Hey folks, John Fogerty here. You probably know some of my songs from over the years, such as "Fortunate Son," "Proud Mary," and "Born on the Bayou." On my new album "Wrote A Song For Everyone," I collaborate on these songs and more with artists like Foo Fighters, My Morning Jacket, Brad Paisley, and Keith Urban. I'm very proud of the album and I hope you like it as much as I do. You can buy it now on iTunes and Amazon.
I'm excited to talk to you all and answer any questions you may have. Proof it's me? Verification here.
We're going to get started at 2 PM EST, so start preparing your questions, and I'll stick around for an hour to get through as much as I can. Here's your chance. Ask me anything.

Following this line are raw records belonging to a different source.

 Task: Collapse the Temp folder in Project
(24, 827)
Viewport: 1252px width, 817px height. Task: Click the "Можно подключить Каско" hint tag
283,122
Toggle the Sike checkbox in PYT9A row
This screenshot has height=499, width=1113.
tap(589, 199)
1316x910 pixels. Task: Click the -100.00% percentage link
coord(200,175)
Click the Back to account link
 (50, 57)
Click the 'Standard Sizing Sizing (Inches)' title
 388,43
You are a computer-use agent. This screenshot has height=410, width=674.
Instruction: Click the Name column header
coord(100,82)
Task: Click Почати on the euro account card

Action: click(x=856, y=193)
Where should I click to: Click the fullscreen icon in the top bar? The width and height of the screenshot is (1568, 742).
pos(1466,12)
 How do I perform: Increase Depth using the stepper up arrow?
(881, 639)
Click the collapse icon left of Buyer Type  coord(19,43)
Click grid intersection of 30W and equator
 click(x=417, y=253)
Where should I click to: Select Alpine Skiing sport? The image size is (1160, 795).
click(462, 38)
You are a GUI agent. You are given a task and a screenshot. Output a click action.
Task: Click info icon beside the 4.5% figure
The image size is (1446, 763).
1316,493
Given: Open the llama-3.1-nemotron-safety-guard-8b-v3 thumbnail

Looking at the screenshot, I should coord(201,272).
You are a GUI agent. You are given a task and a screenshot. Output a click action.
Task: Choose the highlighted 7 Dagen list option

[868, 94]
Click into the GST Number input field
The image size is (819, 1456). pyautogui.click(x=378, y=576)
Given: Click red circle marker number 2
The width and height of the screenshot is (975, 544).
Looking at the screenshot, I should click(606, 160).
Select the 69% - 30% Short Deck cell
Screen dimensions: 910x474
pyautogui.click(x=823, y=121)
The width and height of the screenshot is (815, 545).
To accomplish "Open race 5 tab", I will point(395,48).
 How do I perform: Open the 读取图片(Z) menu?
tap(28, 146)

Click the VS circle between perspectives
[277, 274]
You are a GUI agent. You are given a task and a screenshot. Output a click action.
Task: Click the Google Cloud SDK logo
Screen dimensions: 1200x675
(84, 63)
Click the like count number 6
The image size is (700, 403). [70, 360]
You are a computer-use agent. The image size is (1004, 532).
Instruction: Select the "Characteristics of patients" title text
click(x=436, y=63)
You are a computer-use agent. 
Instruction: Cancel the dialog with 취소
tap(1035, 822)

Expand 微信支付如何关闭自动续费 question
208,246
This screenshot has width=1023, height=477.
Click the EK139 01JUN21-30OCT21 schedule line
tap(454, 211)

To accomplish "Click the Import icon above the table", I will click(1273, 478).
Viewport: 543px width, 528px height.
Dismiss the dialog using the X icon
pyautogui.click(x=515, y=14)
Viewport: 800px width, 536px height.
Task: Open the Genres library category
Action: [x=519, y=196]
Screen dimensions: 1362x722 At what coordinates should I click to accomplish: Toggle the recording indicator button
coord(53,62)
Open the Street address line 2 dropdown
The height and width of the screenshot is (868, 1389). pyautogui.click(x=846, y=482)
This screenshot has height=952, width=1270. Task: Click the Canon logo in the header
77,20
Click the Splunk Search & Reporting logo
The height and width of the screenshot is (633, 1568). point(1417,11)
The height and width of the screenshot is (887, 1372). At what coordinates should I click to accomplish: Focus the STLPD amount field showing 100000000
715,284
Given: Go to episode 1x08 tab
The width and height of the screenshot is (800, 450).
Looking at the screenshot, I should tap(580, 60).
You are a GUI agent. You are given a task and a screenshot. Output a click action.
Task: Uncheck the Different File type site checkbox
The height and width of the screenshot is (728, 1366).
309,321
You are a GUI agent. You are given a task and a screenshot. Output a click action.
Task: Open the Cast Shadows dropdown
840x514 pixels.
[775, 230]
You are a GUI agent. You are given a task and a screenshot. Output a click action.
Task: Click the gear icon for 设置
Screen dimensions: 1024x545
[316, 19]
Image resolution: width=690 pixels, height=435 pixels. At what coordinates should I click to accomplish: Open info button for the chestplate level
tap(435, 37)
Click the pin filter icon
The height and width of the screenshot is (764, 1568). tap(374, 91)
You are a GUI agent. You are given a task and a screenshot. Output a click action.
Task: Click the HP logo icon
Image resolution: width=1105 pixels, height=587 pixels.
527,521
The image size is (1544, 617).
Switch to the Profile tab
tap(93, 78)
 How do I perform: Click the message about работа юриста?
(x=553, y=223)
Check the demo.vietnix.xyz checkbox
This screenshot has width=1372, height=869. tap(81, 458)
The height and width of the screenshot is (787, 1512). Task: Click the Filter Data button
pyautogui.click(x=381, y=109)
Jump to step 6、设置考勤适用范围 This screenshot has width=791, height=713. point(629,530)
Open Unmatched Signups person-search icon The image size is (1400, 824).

Edit: John has left the building! Thank you all so much for participating. He had a great time answering your questions!
johnfogerty1416 karma
It was just a fun expression that I made up. It wasn't a real word but I wanted to have a word that sounded kind of like "rockin," "shufflin," "boogie," kind of rock n roll.
johnfogerty2164 karma
My starting point is actually in the second verse. It's an age old struggle and unfortunately it's still with us. Something that probably bothers me more about life in this world and anything else is wealthy, privileged, spoiled rich people have so much power. All you have to do is look at Wall Street and some of the firms, big names on Wall Street, and trace some of the members of those firms directly to the White House. You realize "oh my god, they're running things, no matter which party gets elected." This REALLY pisses me off. I hope someday because of the iternet and fact that we can all be so connected, we are able to put a stop to that and have the common man running things. After all, there are so many more of us.
johnfogerty1416 karma
I have no thoughts about being a politician. It's a thankless job. It seems the only really truthful politicians are done in pretty quickly by their cohorts, the other politicians. It seems to be reelected you have to lie to someone so you will look good to everybody and find yourself agreeing with the largest group of voters. I believe you end up losing yourself because there is so much insincerity. That said, I still go to the polls and vote because that's our privilege, our right and our duty, and I'm perennially disappointed.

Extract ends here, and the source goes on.